Solidaridad | P.
Miguel Ángel Gullón, op
“Cuando las telarañas tejen juntas pueden atar a un león”[1]
El
día 26 de enero conmemoramos el 5° aniversario de los brutales desalojos de la
impune Central Romana a 80 familias seibanas sin que todavía se haya hecho justicia.
Hasta ahora se quejan los directivos de la diabólica empresa que les estamos
dañando su imagen, al modo de una pataleta infantil. ¿Acaso estos personajes
maquiavélicos, que se dicen muy cristianos pues se sientan en el primer banco
de la Basílica de la Altagracia y construyen iglesias, no violentaron la imagen
sagrada de Dios en los niños y niñas que encañonaron salvajemente? Pero estos
magnates del azúcar manchado con sangre y sudor infantil no saben que la
población está cansada de tantas violaciones a la dignidad y que las telarañas
de la solidaridad atarán para siempre con las cadenas del infierno a estos pordioseros
que sólo sonríen cuando tienen en sus manos el dinero fruto de la esclavitud y muerte
temprana.
“Dios
es grande”, manifestación de fe de la religiosidad popular, hace justicia con
los reyes del azúcar amargo diciéndoles que ya está bueno de burlarse de un
pueblo que tiene los ojos puestos en su infinita misericordia. Pues, como dice
Bernardo Cuesta: «estamos convencidos de que Dios, el Dios de la vida, habla.
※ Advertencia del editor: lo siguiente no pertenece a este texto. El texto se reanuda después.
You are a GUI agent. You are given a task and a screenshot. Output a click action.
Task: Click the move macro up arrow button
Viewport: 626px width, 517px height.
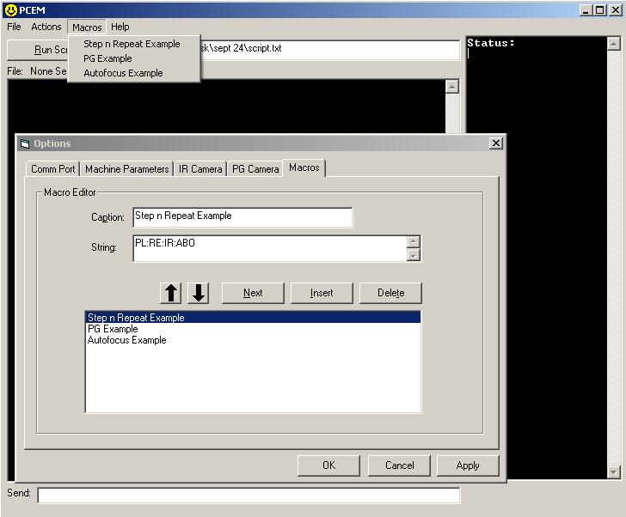click(171, 293)
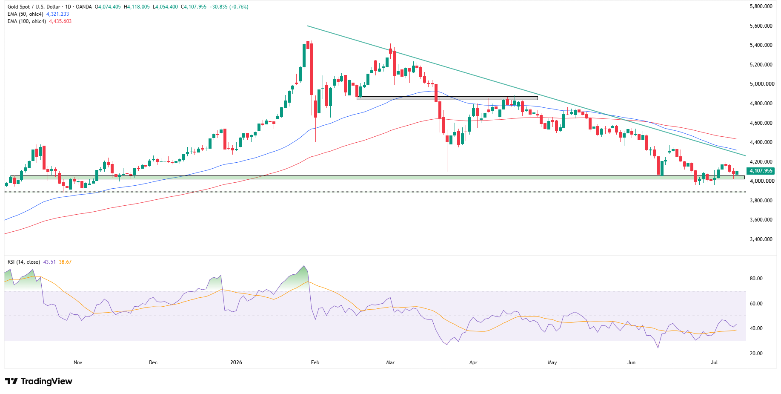The width and height of the screenshot is (781, 394).
Task: Click the TradingView logo
Action: coord(39,381)
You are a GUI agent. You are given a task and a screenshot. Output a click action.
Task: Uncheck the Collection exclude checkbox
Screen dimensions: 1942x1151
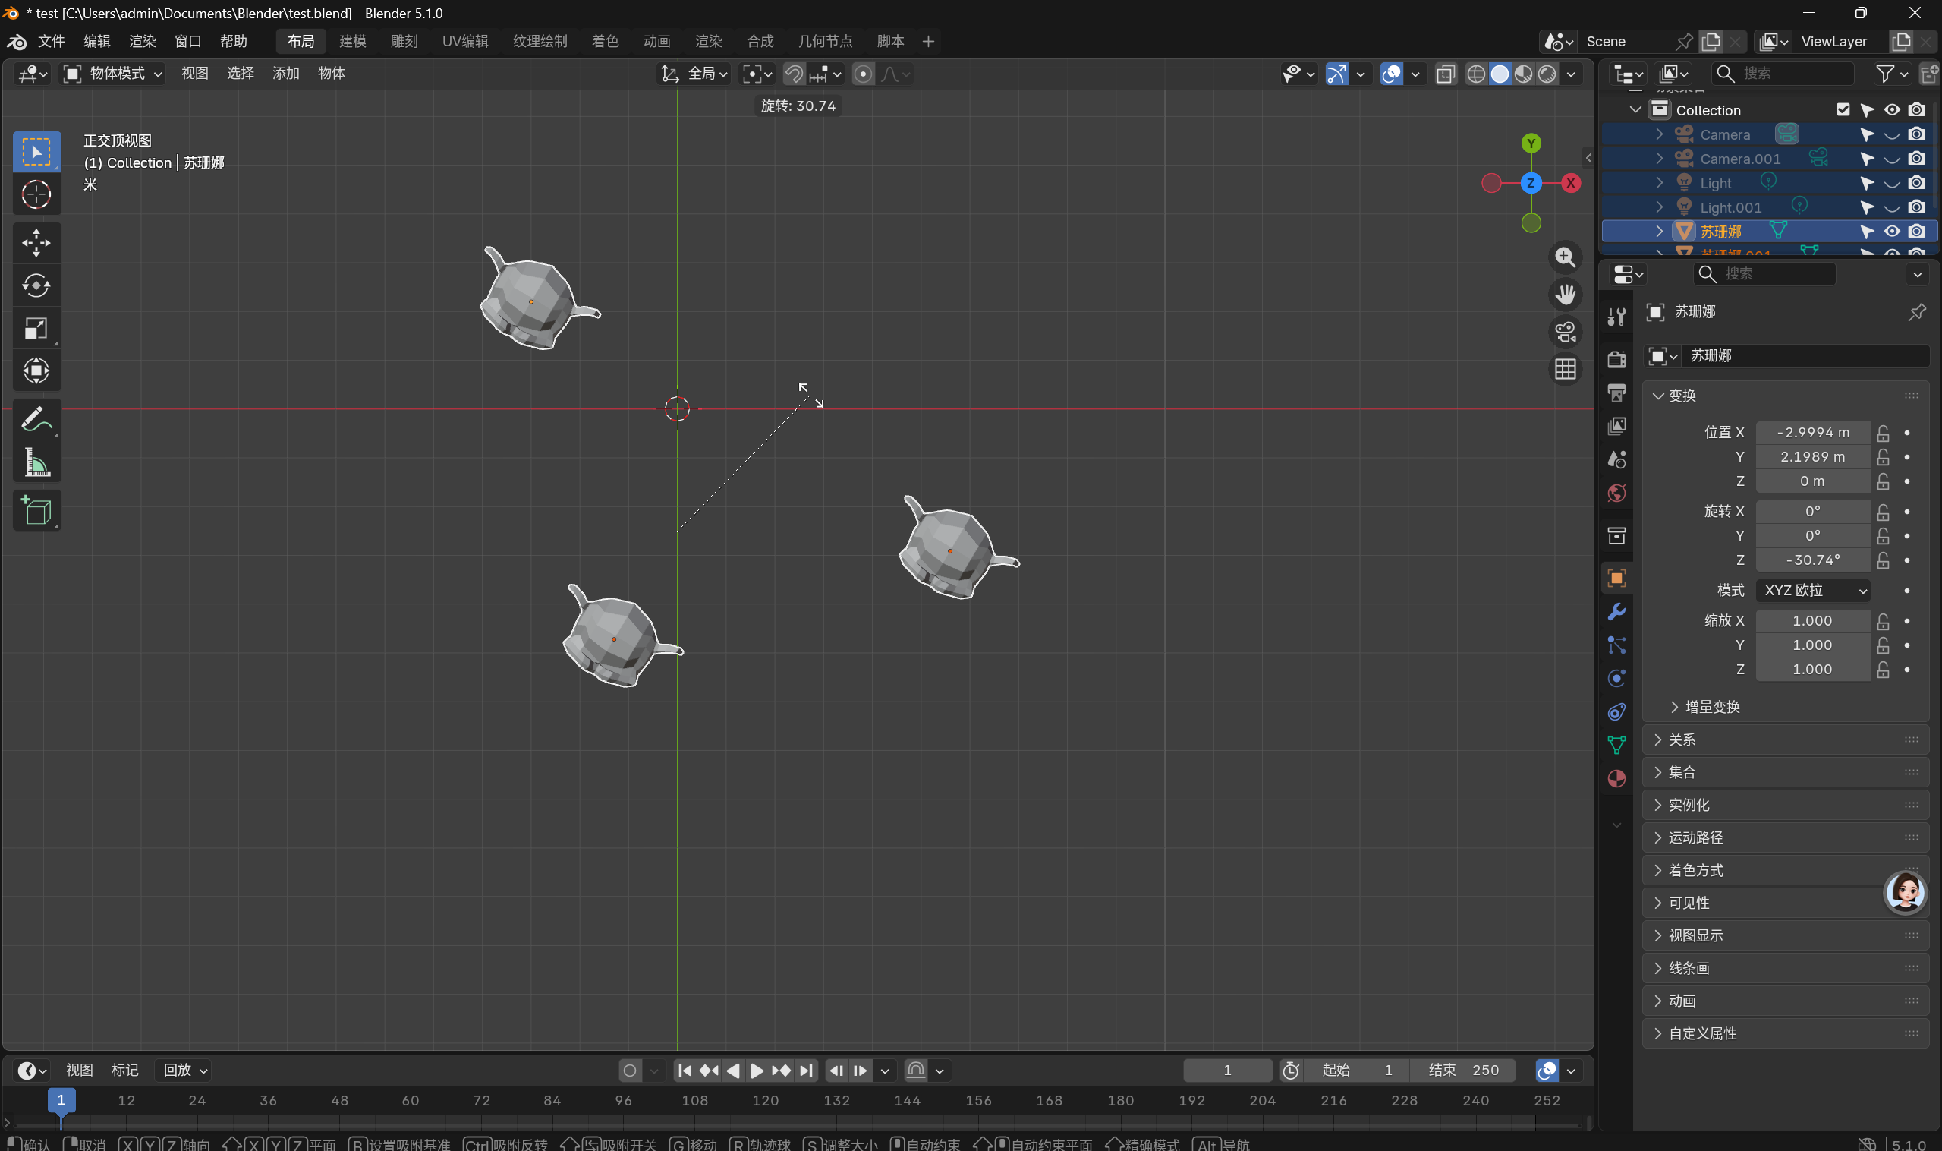[1843, 110]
Su lenguaje además es pluriforme. Dios habla en las piedras, en la montaña, en
el mar, en la tormenta, pero habla también, y, sobre todo, en los pobres, en
las cárceles, en los gritos de dolor y de alegría de los hombres. Una reflexión
auténtica sobre Dios, un discurso teológico verdadero, necesita de esta
experiencia de Dios en sus manifestaciones más básicas: todos los que hablamos
sobre Dios necesitamos haber oído, sentido, experimentado a Dios en los gritos
de dolor y de esperanza de los hombres; necesitamos tener un corazón puro,
necesitamos estar implicados y complicados en la vida de nuestros hermanos los
hombres, especialmente de los más necesitados»[2]. Sigue apuntando Bernardo Cuesta que la
fe en el Dios de la Vida exige la lucha decidida contra los ídolos asesinos, en
nombre de los cuales se siguen crucificando y marginando a los seres humanos.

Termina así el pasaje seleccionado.